> [Material for this task]:
>>>

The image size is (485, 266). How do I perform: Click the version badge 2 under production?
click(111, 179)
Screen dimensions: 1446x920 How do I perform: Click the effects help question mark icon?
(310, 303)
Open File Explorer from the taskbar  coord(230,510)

<<<
>>>

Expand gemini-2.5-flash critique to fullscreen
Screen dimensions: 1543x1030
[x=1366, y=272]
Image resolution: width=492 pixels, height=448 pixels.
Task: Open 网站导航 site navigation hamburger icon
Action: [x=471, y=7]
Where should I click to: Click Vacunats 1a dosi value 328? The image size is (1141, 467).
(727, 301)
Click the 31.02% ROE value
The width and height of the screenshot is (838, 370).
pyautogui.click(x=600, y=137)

<<<
>>>

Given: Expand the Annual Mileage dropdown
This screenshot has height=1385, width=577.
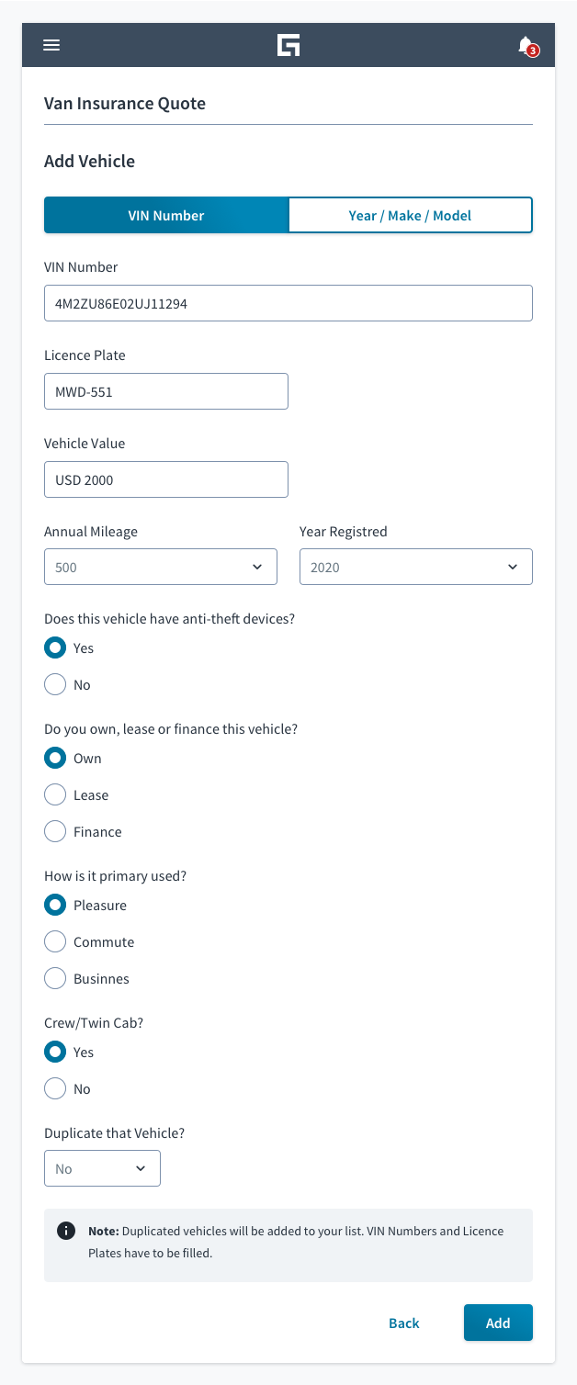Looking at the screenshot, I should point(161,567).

<<<

> [Task to carry out]: Extract each line of the material above that contains the word "dimensions". Case counts.

> [Output of the task]:
Screen dimensions: 1446x920 How do I perform: Click the effects help question mark icon?
Screen dimensions: 1543x1030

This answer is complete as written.